The smaller ventral pancreatic bud develops near the entry of the bile duct into the duodenum and grows between the layers of the ventral mesentery. As the duodenum rotates to the right and becomes C shaped, the bud is carried dorsally with the bile duct (see Fig. 11.10 C to G ). It soon lies posterior to the dorsal pancreatic bud and later fuses with it. The ventral pancreatic bud forms the uncinate process and part of the head of the pancreas .
As the stomach, duodenum, and ventral mesentery rotate, the pancreas comes to lie along the dorsal abdominal wall (in a retroperitoneal position). As the pancreatic buds fuse, their ducts anastomose, or open into one another (see Fig. 11.10 C ). The pancreatic duct forms from the duct of the ventral bud and the distal part of the duct of the dorsal bud (see Fig. 11.10 G ). The proximal part of the duct of the dorsal bud often persists as an accessory pancreatic duct that opens into the minor duodenal papilla , located approximately 2 cm cranial to the main duct (see Fig. 11.10 G ). The two ducts often communicate with each other. In approximately 9% of people, the pancreatic ducts fail to fuse, resulting in two ducts.
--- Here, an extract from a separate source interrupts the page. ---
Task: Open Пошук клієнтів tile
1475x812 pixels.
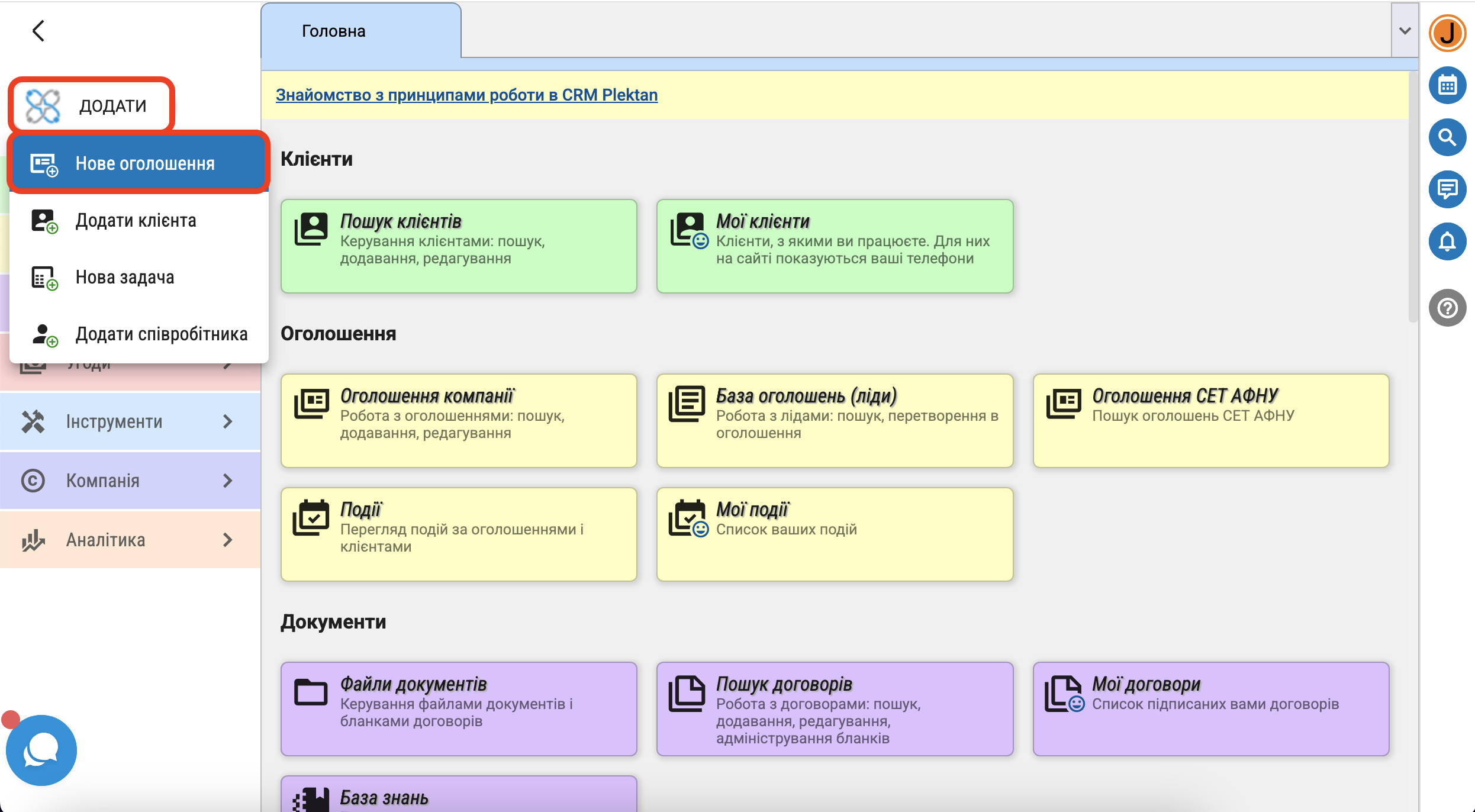Action: (459, 246)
Molecular studies show that the ventral pancreas develops from a bipotential cell population in the ventral region of the duodenum where the transcription factor PDX1 is expressed. A default mechanism involving FGF-2, which is secreted by the developing heart, appears to play a role. Formation of the dorsal pancreatic bud depends on the notochord secreting activin and FGF-2, which block the expression of Shh in the associated endoderm, and the transcription factor Myte, which is expressed in the endocrine progenitor cells of the pancreas .
Histogenesis of Pancreas
The parenchyma (basic cellular tissue) of the pancreas is derived from the endoderm of the pancreatic buds, which forms a network of tubules. Early in the fetal period, pancreatic acini (secretory portions of an acinous gland) begin to develop from cell clusters around the ends of these tubules (primordial pancreatic ducts) . The pancreatic islets develop from groups of cells that separate from the tubules and lie between the acini.
Recent studies show that the chemokine stromal-cell derived factor 1 (SDF-1), expressed in the mesenchyme, controls the formation and branching of the tubules. Expression of transcription factor neurogenin-3 is required for the differentiation of pancreatic islet endocrine cells .
Insulin secretion begins during the early fetal period (at 10 weeks). The cells containing glucagon and somatostatin develop before differentiation of the beta cells that secrete insulin . Glucagon has been detected in fetal plasma at 15 weeks.
The connective tissue sheath and interlobular septa of the pancreas develop from the surrounding splanchnic mesenchyme. When there is maternal diabetes mellitus , the beta cells that secrete insulin in the fetal pancreas are chronically exposed to high levels of glucose. As a result, these cells undergo hypertrophy to increase the rate of insulin secretion.